“Forever chemicals” invade Ohio drinking water systems
They’re in everything from firefighting foam to carpeting to Teflon pans. Lately, they have been found in Dayton’s drinking water. Now they’re affecting the health and wellness of communities across the state of Ohio. Perfluoroalkyl and Polyfluoroalkyl Substances or forever chemicals are widely used, long-lasting chemicals whose components break down slowly over time. They are a group of chemicals used to make fluoropolymer coatings and products that resist heat, oil, stains, grease and water.
“[PFAS are] really chemically stable and if they get into something like groundwater or some sort of large reservoir of water, where they can sort of slowly leach out, then it can be really hard to sort of get them out and clean them up,” said Dave Costello, biogeochemistry professor. “They can, that’s common, have lots of manufactured chemicals that are manufactured to be really stable. Once they get in the environment, that stability then becomes a problem.”
Exposure to these chemicals can lead to a buildup in the bloodstream and organs which can result in cancer, kidney disease and developmental problems in children. Costello said testing often tells experts how much people can ingest before the effects are detrimental to their health.

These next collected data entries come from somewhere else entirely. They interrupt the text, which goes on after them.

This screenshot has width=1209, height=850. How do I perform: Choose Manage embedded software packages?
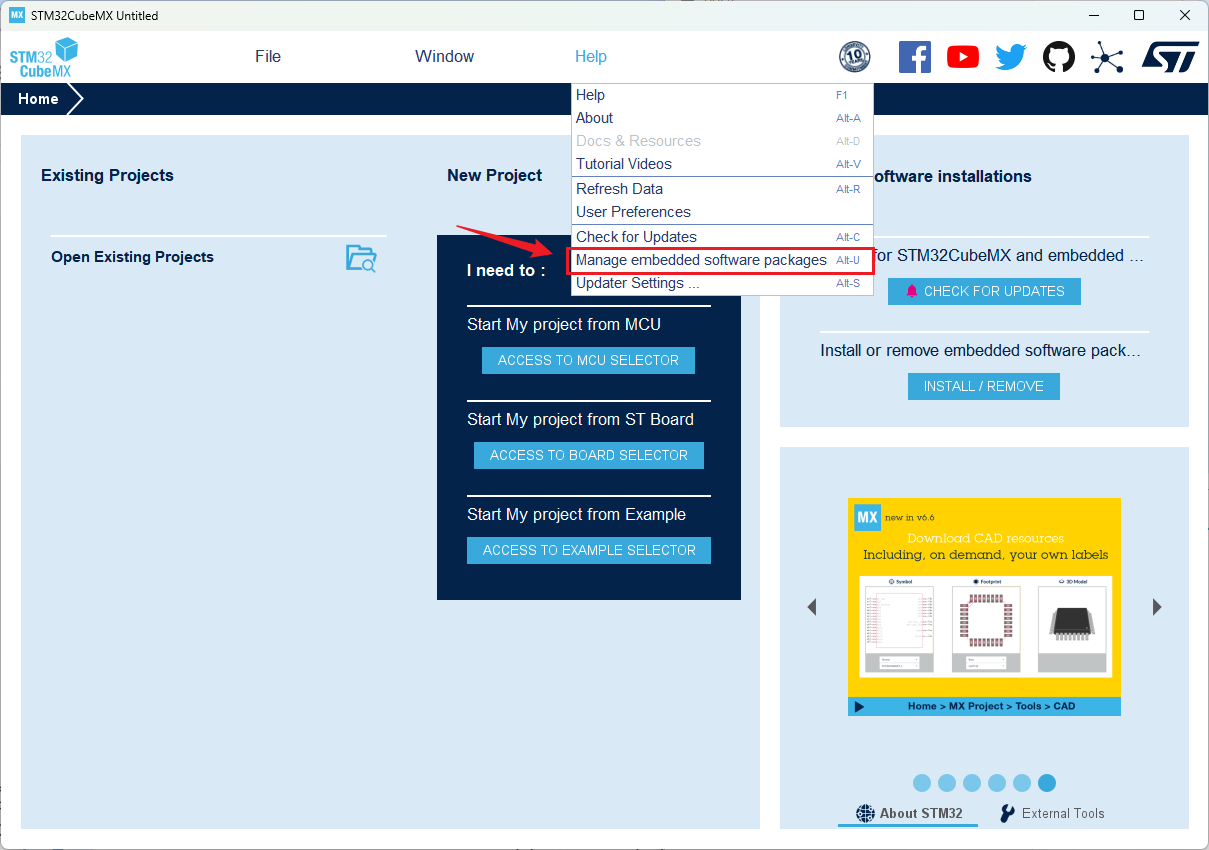[701, 260]
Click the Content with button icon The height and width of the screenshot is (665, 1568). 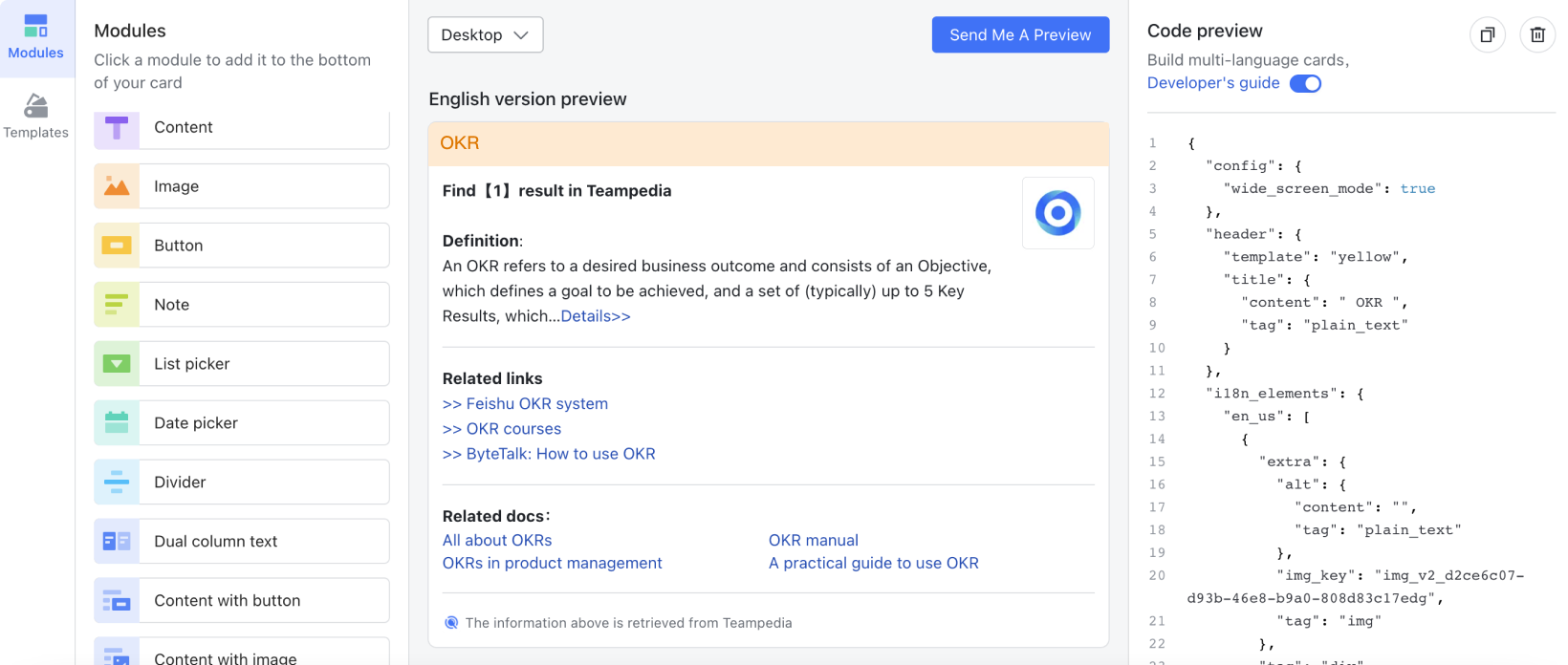click(x=117, y=601)
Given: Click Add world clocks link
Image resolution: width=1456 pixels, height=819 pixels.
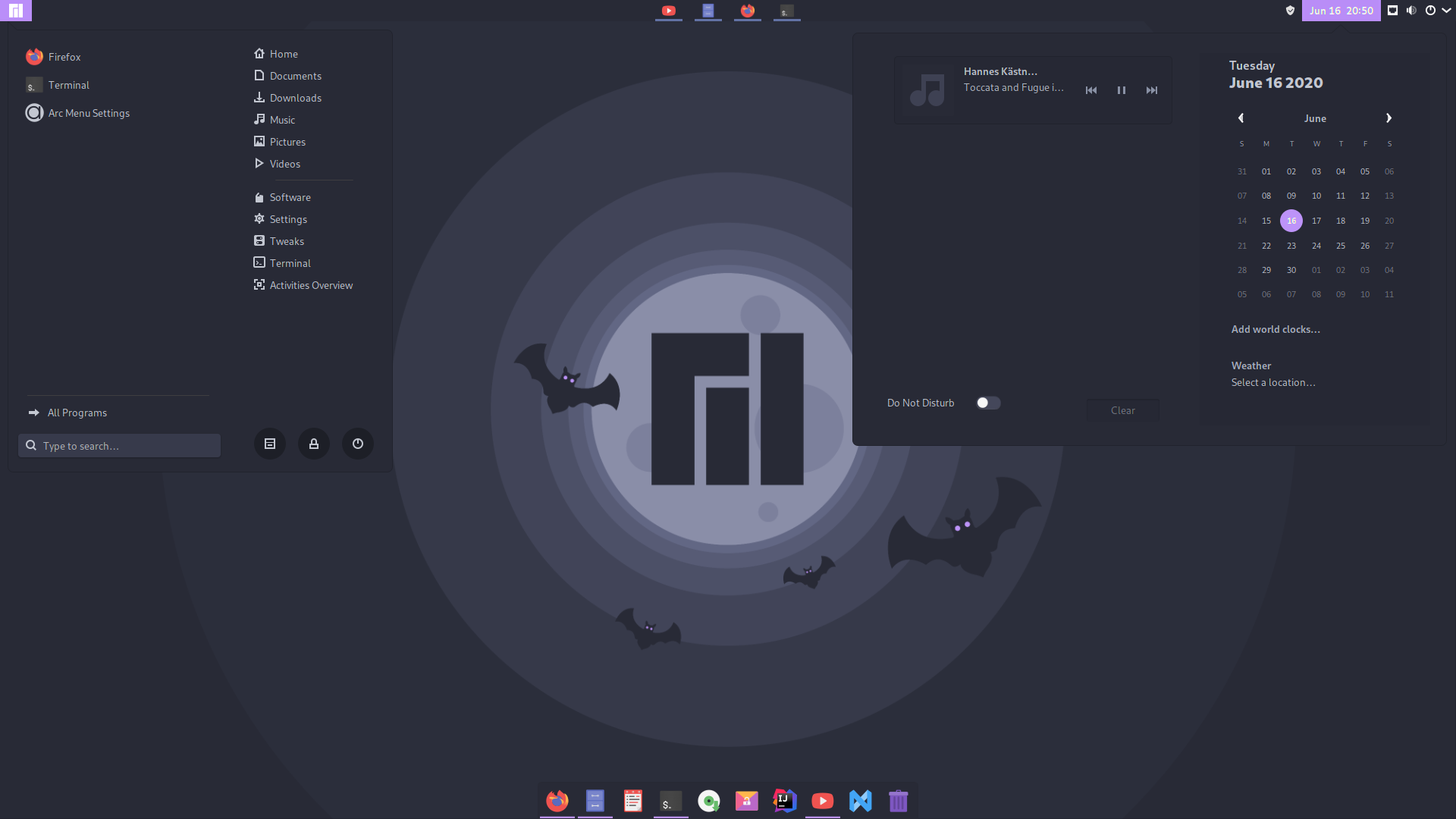Looking at the screenshot, I should [x=1275, y=328].
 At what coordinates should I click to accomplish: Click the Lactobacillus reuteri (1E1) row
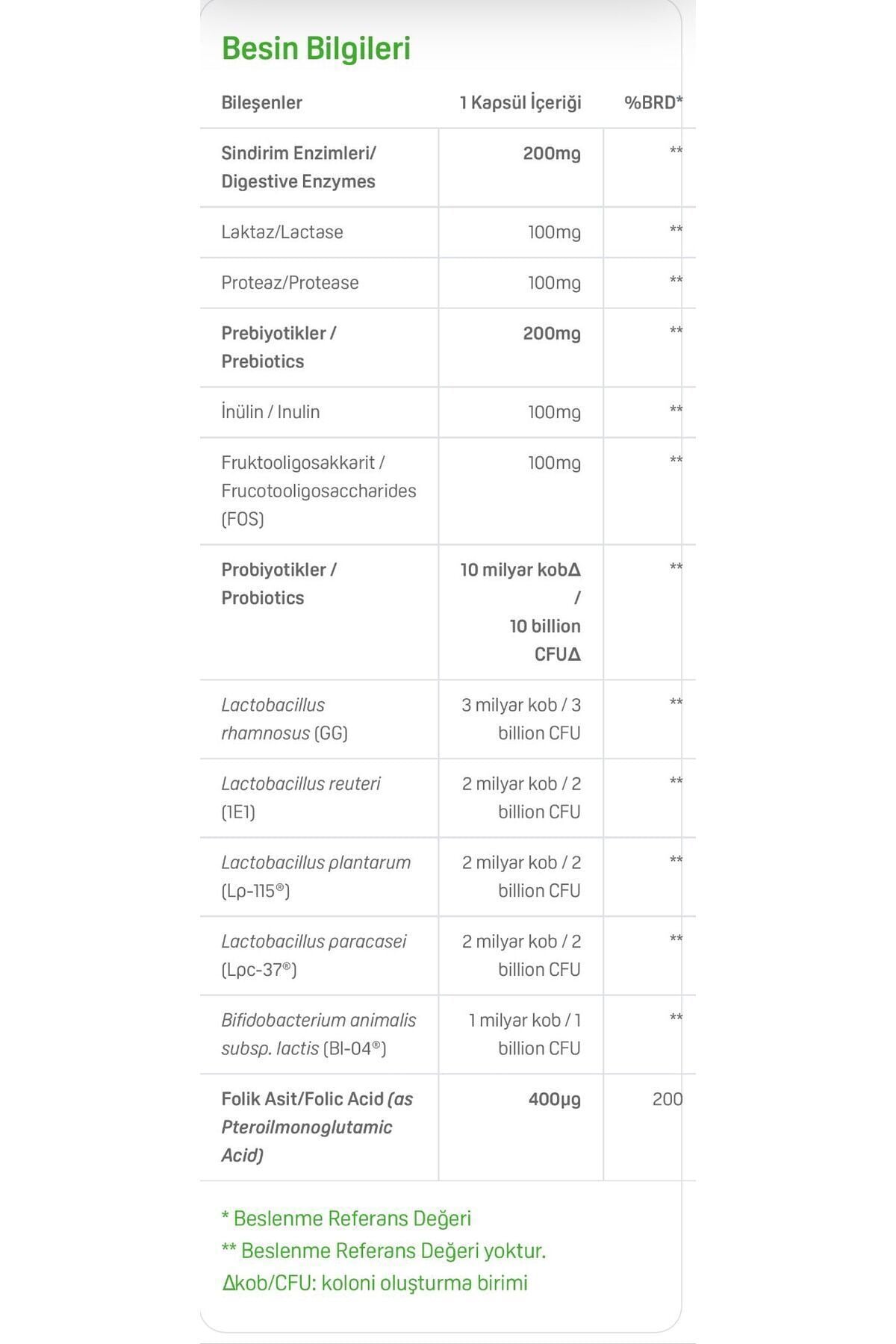tap(448, 798)
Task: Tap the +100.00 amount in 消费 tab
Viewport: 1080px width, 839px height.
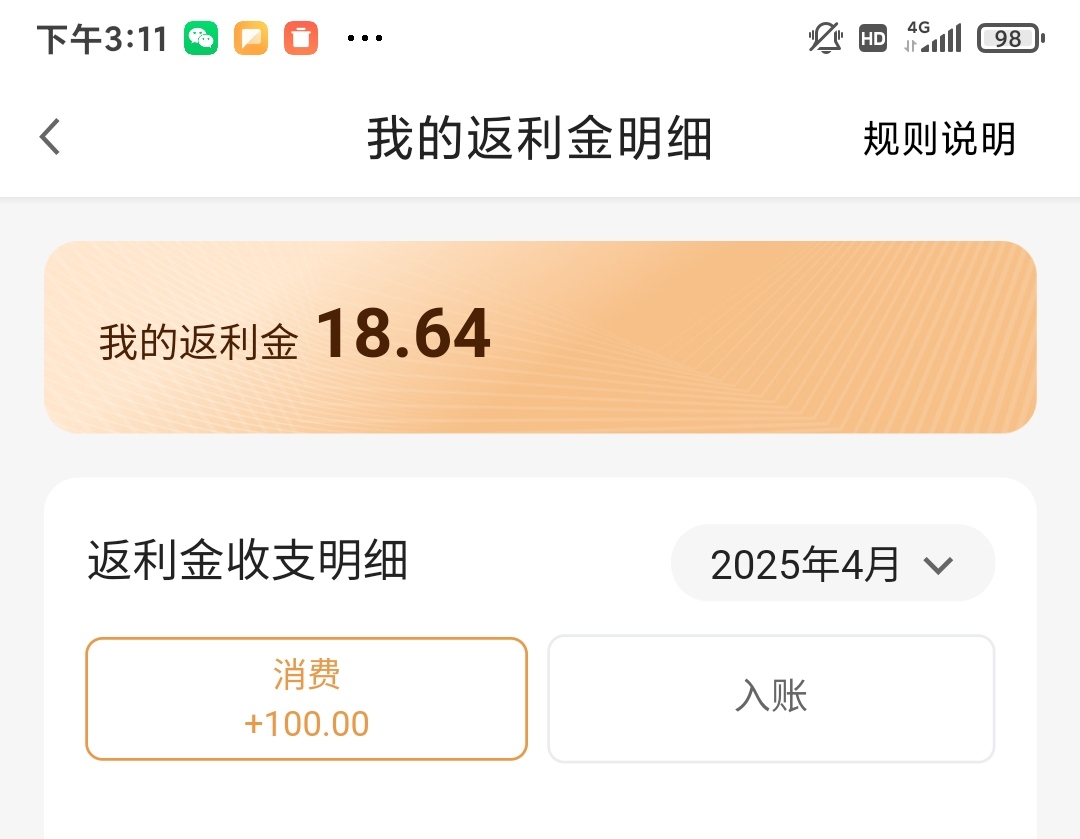Action: tap(307, 724)
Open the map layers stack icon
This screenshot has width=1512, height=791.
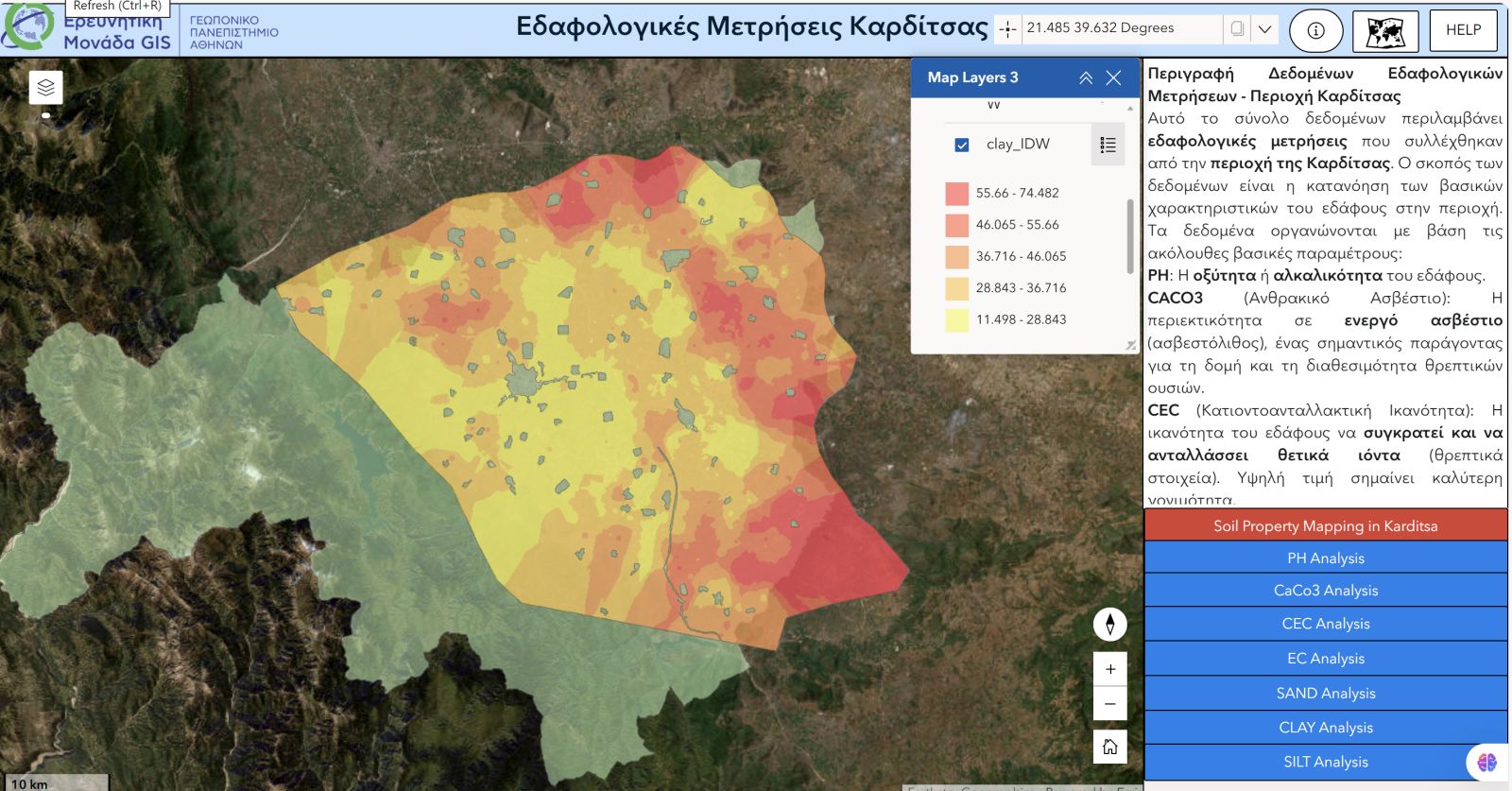point(45,88)
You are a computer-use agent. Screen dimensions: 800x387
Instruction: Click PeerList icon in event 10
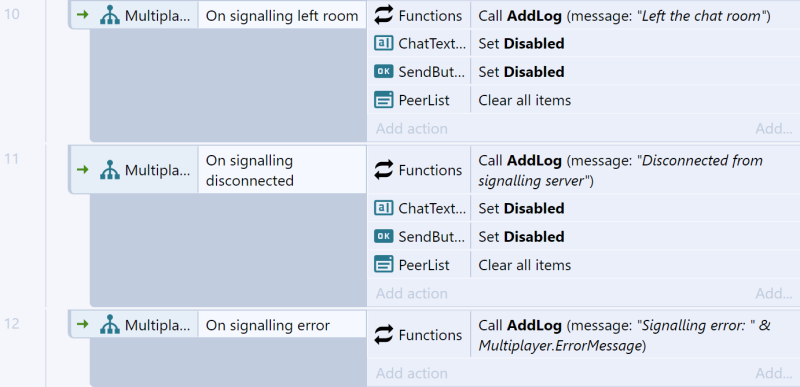(x=384, y=100)
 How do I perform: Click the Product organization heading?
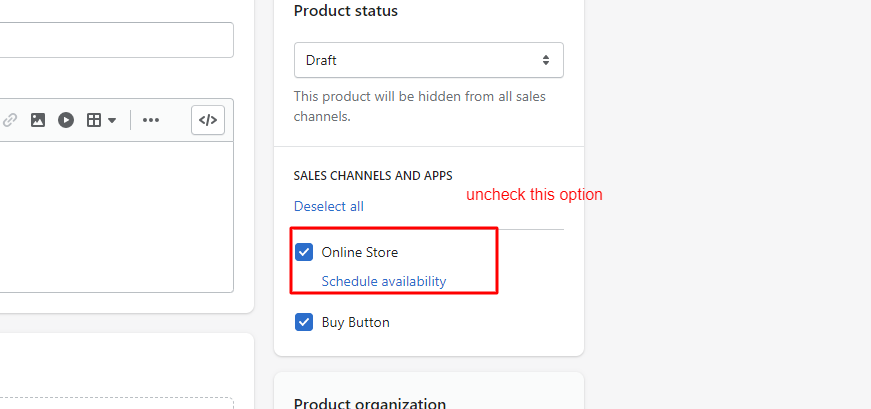369,403
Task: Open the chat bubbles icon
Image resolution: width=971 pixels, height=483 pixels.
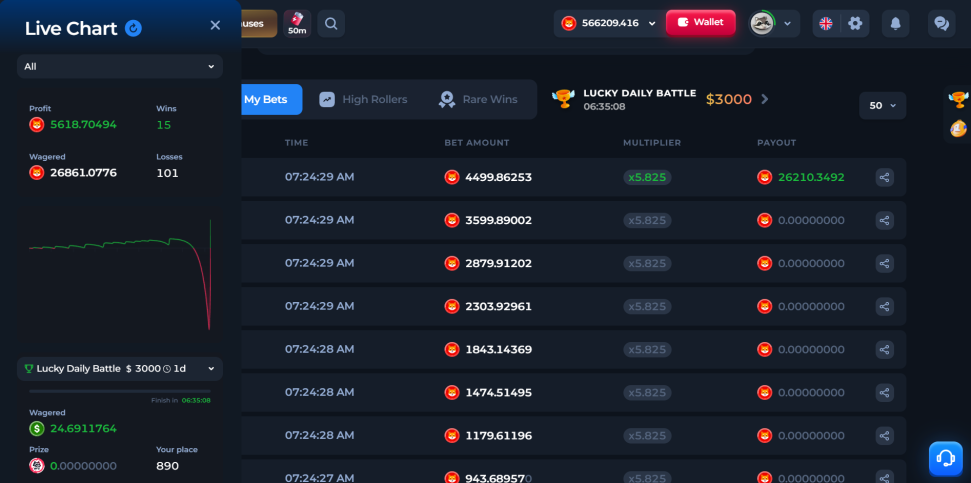Action: click(941, 24)
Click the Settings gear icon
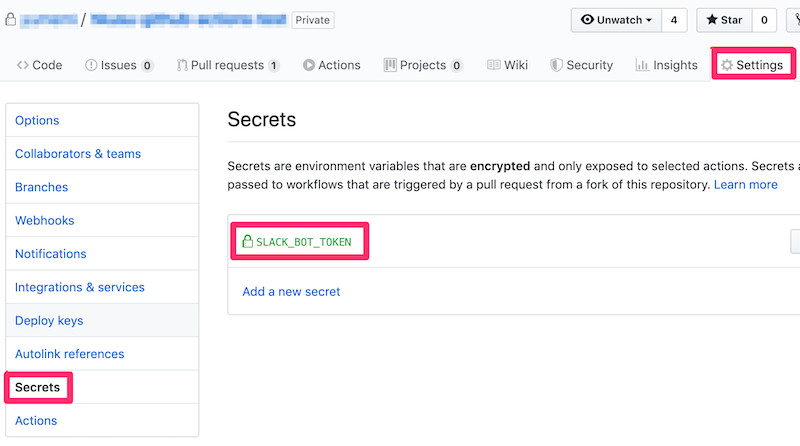Screen dimensions: 800x446 pyautogui.click(x=727, y=65)
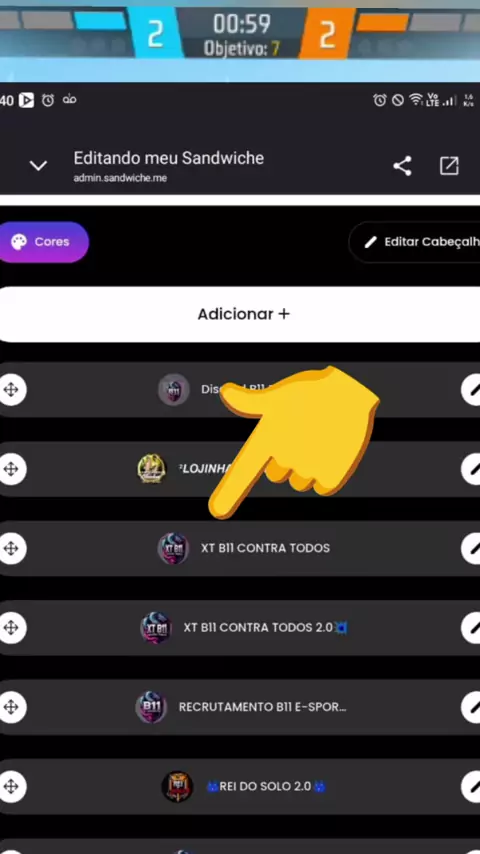This screenshot has width=480, height=854.
Task: Edit XT B11 CONTRA TODOS pencil icon
Action: pos(472,548)
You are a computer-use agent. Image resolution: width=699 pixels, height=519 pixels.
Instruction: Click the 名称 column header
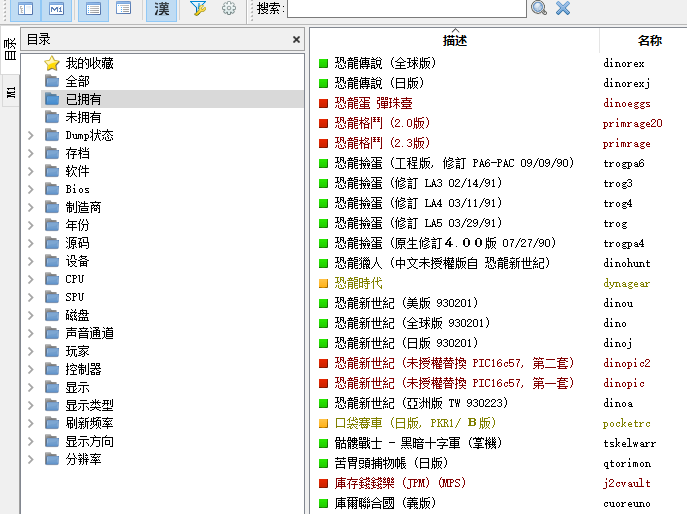[649, 41]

“It’s not necessarily whether you encounter the chemical but it’s how much of a particular chemical you actually come into contact with,” said Costello. “We’ve got more powerful tools to do that. But then it becomes a sort of even more important to understand that just because you measure something is there does not necessarily mean it’s harmful.”
Forever chemicals can enter into drinking water at sites where they are made, used, disposed of, or spilled. They can also be found in the air near manufacturing facilities and can enter rainwater. PFAS are very mobile can be transported through rainwater run-off and enter surface water (lakes, ponds, etc.) or seep through the soil and migrate into groundwater (underground sources of drinking water).
“If it it ends up in surface water, there’s certainly a possibility of it getting through to somebody’s drinking water in their home. It could get through the process because it’s not something that’s a primary contaminant that they have to purposely test for, or even a secondary contaminant in drinking water like odor,” said Pete Bucher, managing director of water policy for the Ohio Environmental Council. “Ohio gets the majority of its drinking water in the various communities from surface water sources. If it’s in a surface water source, it could end up in a treatment facility.”
PFAS have ended up in the drinking water in many communities in and around the Ohio border. Records show that crews at the Dayton International Airport disposed of firefighting foam multiple times – including accidental spills – in recent years, and the foam introduced FPAS into the environment.
Several miles from the airport testing site, drinking water wells at Aullwood Audubon Farm Discover Center and surrounding Butler Township were found to have PFAS in their drinking water. However, testing is available for those in communities that feel that their drinking water is unsafe.
“Testing can be formal as an engineer and expert coming out to do it if the EPA was leading the testing. And there are organizations like Freshwater Future, they’re great lakes regional group that offers PFAS testing, Bucher said. “They’re offering at-home PFAS test kits as an option for somebody that could acquire one of those if you wanted to test for it.”
Clean water has been prioritized by leaders in Ohio for many years which has enabled the testing that has already been done and will pave the way for any further testing. In September 2019, Governor Mike DeWine asked the Ohio EPA and ODH to develop an action plan by December 1, 2019, to test public and private water systems and develop a strategy to work with communities and private well owners on appropriate response measures if high levels of PFAS are found. Some objectives of the action plan include gathering and providing sampling data from specific types of public water systems to determine if PFAS is present in drinking water, and assistant private water systems owners in guidelines for responding to potential PFAS contamination.
“You know that that commitment by DeWine is broad and focused on lots of different things from plant nutrients to chemicals like this. I actually don’t know if it falls under that purview or not. But I will say there’s a history in Ohio of leaders in regulation of chemicals and understanding chemicals and the role they play in ecosystems and human health. So it’d be nice to see that continue,” Costello said.
Currently, there are no federal or Ohio drinking water regulations for any PFAS chemicals, other than a currently non-binding health advisory from the U.S EPA. The proposed Ohio “Safe Drinking Water Act” or House Bill 497 requires the Ohio EPA to set numeric limits on PFAS in drinking and surface waters.
“This bill is essentially directed by the Ohio EPA, and the Ohio Department of Health who governs private water systems to test our water systems to see if we had these chemicals present. Ideally, they’ll go forward and do surface water tests just to get a really full picture. I think it was a good start to see what’s coming out of facilities to people’s homes, but we’re hoping to see more,” Bucher said.